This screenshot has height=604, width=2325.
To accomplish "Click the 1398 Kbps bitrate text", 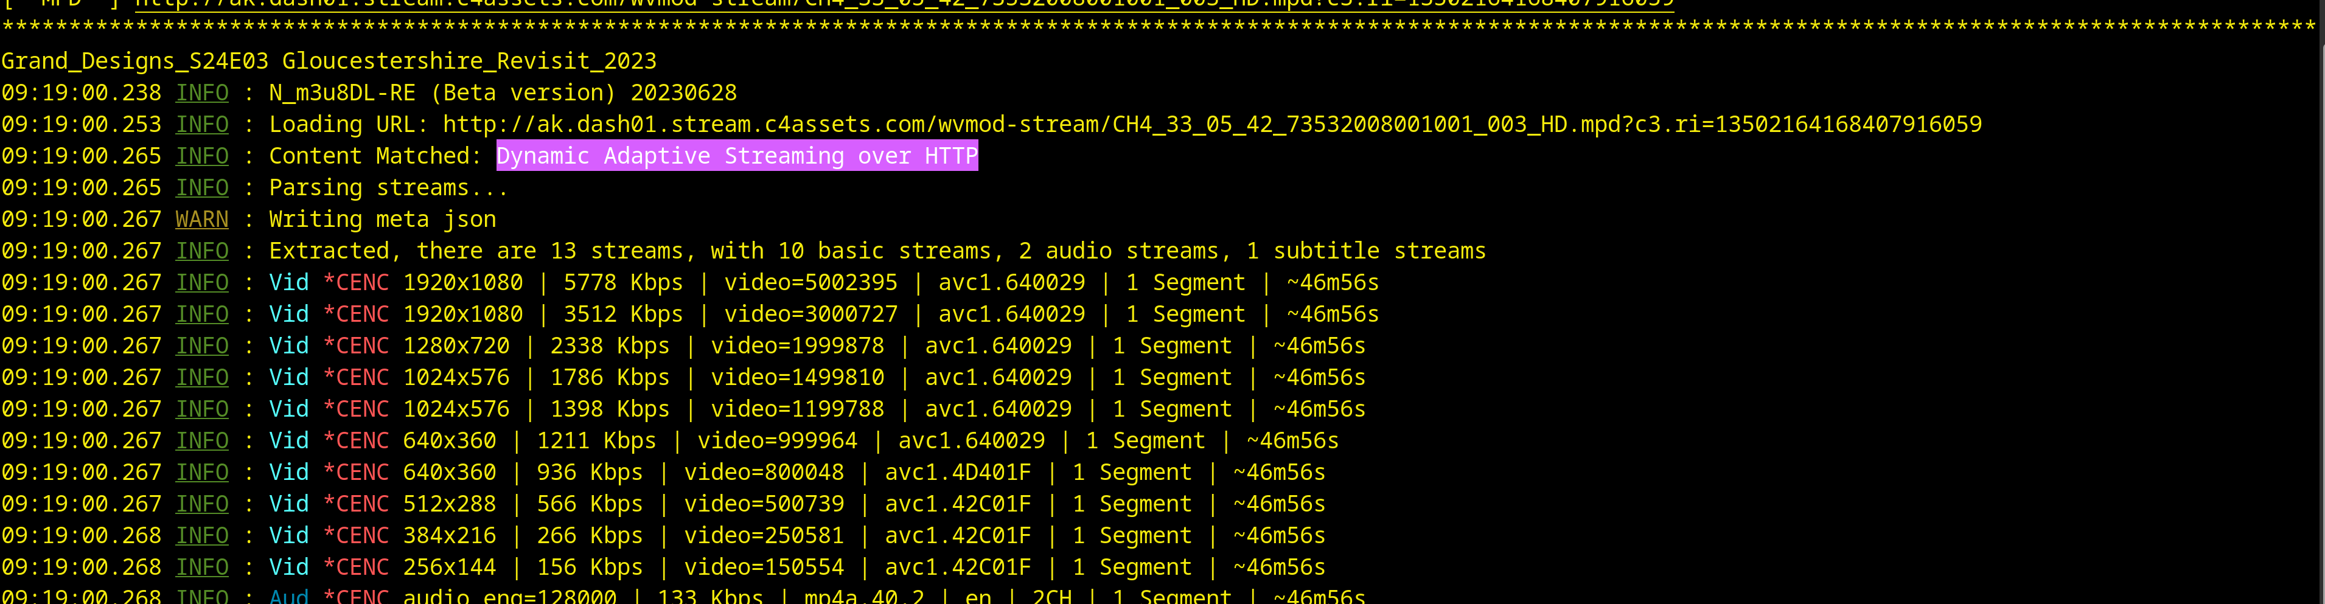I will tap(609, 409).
· · ·
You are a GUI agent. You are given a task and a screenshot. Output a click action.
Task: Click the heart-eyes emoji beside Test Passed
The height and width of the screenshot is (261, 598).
· · ·
● ASSIGNMENT
Beginning at the line with "Task: Click the" and stopping after the line with "The height and", please write out every line of the data above exactly and nothing else.

● TASK OUTPUT
Task: Click the heart-eyes emoji beside Test Passed
The height and width of the screenshot is (261, 598).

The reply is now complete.